It’s not easy to let go. It’s even more challenging when it hurts your ego. The act of letting go is more that just the act itself, it’s a process.
I recently re-assesed a pattern in my life and decided that it was time to stop the cycle of seeking approval. For those who know me understand that I am not necessarily looking for approval from people, but I seek approval through education. I am addicted to education. I am addicted to getting degrees. My addiction has become my hiding place. I don’t mean learning new things on a day to day basis, I mean going back to school for certificates, degrees, etc. I love learning and that is not the problem. The problem is that I find my value there. Some of you might not see this as a problem and that is okay because it’s not your problem. However, this is something that hinders me from living a full life with those I love. Instead of seeking time with friends and family I am behind a computer screen or behind a book. My husband comes home and I am in my corner doing homework. My marriage takes a back seat. My spiritual life takes a back seat. My friendships take a back seat and my family does as well. I can’t live my life like that anymore. I want more out of life than just another degree and walk across the stage for a diploma. I choose my family. I choose my marriage. I choose to live my life content just as it is and live life outside of my computer and my books. What is life if it is not lived fully anyway?

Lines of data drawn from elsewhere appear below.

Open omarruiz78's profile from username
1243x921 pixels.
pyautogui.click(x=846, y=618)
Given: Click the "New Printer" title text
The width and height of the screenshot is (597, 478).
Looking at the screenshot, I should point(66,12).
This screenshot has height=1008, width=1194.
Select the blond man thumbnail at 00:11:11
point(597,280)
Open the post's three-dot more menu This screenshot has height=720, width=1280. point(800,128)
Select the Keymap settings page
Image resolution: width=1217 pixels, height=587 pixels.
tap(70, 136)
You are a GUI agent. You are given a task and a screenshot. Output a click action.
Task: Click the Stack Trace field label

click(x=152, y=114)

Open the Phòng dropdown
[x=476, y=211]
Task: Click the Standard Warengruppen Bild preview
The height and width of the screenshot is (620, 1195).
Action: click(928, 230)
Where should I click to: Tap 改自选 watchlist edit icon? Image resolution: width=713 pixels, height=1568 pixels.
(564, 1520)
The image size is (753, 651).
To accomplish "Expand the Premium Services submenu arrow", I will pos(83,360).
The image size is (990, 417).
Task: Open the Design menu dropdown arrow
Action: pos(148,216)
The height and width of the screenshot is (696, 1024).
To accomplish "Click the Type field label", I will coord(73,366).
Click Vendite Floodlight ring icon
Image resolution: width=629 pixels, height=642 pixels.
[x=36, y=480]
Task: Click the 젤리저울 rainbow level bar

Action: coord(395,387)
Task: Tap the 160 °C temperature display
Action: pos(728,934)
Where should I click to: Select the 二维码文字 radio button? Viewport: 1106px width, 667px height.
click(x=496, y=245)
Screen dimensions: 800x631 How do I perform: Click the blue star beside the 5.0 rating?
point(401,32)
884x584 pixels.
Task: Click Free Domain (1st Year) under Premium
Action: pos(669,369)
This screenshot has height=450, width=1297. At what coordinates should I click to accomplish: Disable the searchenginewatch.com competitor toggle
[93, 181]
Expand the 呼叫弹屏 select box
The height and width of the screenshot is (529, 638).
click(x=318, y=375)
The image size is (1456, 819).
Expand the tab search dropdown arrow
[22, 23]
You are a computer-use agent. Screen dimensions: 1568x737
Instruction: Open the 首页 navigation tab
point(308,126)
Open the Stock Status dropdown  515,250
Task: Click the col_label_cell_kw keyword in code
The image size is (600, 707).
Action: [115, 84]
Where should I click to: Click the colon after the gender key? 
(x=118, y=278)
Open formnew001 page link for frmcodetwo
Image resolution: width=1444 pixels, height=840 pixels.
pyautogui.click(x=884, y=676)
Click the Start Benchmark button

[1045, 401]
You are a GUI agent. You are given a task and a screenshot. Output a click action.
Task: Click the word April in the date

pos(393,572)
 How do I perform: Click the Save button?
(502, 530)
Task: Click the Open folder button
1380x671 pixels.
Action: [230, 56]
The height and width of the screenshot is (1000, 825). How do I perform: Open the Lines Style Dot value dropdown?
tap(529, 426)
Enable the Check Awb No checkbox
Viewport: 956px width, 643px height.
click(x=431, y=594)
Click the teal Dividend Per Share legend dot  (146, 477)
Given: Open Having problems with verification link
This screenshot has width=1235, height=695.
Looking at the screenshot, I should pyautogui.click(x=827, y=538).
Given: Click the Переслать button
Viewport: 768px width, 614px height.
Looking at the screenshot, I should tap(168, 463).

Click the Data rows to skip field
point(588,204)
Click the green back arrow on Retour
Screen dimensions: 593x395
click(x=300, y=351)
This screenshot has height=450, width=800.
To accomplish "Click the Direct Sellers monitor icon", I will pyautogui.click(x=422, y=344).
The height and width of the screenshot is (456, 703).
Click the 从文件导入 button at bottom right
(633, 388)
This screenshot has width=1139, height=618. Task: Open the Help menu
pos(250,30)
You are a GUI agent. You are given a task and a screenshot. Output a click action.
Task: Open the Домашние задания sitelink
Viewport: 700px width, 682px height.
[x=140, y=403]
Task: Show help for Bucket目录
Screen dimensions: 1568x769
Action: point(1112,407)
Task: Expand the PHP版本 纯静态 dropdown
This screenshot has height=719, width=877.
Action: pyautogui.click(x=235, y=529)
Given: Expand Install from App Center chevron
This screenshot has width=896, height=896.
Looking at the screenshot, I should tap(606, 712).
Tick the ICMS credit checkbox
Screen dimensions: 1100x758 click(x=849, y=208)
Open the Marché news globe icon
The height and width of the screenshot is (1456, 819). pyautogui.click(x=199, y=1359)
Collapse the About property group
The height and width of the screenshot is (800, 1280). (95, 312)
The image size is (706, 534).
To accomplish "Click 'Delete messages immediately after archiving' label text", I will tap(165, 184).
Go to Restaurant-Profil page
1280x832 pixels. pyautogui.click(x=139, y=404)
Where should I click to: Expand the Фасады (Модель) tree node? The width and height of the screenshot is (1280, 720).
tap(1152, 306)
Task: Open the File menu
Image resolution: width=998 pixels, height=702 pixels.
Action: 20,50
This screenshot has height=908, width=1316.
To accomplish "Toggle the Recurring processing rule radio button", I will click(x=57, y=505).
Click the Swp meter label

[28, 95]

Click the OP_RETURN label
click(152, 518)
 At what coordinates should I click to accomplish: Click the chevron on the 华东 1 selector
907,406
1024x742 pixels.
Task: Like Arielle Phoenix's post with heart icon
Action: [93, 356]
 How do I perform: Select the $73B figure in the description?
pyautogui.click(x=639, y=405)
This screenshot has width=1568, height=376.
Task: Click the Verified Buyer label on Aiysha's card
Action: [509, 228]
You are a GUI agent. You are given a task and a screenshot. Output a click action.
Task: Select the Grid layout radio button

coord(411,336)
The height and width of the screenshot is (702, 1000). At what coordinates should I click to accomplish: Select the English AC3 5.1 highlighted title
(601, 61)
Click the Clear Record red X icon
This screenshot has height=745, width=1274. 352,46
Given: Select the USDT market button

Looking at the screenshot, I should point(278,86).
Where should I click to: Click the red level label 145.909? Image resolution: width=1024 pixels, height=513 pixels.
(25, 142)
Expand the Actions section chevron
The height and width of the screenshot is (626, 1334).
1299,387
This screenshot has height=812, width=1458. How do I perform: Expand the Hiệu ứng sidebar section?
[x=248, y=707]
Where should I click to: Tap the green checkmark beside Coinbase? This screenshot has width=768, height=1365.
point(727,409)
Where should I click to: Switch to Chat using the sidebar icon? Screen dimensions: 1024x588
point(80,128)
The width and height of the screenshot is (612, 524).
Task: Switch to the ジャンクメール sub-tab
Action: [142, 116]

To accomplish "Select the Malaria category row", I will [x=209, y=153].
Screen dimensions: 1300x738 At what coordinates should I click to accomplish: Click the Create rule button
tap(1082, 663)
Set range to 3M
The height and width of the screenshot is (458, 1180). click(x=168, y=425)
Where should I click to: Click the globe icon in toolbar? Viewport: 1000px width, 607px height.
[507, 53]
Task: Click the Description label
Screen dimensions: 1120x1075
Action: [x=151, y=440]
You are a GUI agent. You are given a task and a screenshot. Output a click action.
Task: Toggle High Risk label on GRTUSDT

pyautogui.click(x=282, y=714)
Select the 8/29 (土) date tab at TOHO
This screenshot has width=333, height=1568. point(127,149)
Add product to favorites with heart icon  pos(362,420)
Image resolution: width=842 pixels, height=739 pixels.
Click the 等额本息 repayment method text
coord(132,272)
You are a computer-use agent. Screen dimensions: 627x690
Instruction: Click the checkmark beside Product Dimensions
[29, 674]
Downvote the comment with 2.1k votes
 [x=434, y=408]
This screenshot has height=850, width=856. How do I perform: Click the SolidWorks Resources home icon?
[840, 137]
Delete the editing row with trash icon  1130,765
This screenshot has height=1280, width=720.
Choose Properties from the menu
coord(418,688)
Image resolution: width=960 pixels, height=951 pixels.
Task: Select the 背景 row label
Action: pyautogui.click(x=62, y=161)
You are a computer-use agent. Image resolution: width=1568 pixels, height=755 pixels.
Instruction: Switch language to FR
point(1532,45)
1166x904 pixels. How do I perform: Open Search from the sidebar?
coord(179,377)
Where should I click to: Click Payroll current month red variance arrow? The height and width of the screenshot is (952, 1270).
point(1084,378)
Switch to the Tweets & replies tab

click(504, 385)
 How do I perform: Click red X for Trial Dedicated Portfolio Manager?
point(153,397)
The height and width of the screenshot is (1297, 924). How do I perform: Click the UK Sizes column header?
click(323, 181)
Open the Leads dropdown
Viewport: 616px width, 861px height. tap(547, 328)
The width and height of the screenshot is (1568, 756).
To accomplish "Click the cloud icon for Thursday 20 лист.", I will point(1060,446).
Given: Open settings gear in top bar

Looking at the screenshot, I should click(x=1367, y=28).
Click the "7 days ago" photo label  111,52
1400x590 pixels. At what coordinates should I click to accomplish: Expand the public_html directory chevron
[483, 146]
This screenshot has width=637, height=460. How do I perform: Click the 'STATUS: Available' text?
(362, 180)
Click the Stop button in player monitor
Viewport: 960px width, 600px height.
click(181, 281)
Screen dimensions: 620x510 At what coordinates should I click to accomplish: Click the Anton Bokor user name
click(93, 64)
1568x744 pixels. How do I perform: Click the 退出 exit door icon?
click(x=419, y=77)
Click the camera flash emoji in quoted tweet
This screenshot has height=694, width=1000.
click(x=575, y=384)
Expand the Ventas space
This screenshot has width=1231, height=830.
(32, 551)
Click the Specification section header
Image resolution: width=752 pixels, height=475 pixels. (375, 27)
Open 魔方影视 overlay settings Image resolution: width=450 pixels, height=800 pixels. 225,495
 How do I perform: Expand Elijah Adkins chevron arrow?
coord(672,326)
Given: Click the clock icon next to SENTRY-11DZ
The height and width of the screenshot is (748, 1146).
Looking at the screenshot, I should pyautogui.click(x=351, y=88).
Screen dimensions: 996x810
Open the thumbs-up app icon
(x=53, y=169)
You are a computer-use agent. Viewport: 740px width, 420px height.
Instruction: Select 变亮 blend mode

After about a year of mulling over this idea of “letting go” I will share with you the steps I took to get to where I am now. My journey is far from being complete, but here is how I took the first step towards releasing my clutch from that which I hold close and that which inhibits my ability to connect with people.
1. Acknowledgement: Acknowledgement takes courage. Acknowledgement doesn’t necessarily mean we are ready to move on, but it means we can look the problem in the eye instead of hiding from it and ignoring that it exists.
2. Naming: Once you acknowledge the issue give it a name. Living with a nameless issue is like living with blinders on. We can’t fully see our potential and life outside of this problem because we don’t realize that we have blinders on. Often we pretend it’s not a problem because it has no real face and no real name.
3. Say it out loud: Tell someone! Even if you’re just thinking about it and not ready to take the step to change it quite yet. By sharing it you make it real to the rest of the world. Saying it out loud means that there is someone else who knows it exists.
4. Acceptance: Acceptance gives us the ability to take the next step in setting a goal. Once you have accepted it you get specific about your goal. How will you follow through? What are the things you need to do to make sure the necessary changes happen? What is your time line? Where do you see yourself in 3, 6, 9 months?
5. Accountability: Ask for support. Find someone who will check in with you about this. Ask that person to make sure you are taking steps in the right direction. This accountability helps you set your goal in letting go. When you set a goal(s) and you share it you are more likely to follow through than if you don’t share it with anyone.
6. Releasing: Everyday we make the choice to keep moving forward. Choose to take 1 step forward everyday by looking at your goals list and checking in with your accountability partner. There is progress even in just one step.
7. Checking in: There is something magically humbling about accountability. It’s as if we get back to our need for communal support that it opens people up for more conversation. When we are able to be vulnerable people around us can sense that and might open up just by the nature of your honesty. Asking your accountability partner to check in with you every so often is helpful. This will keep you honest and also help you continue with your progress.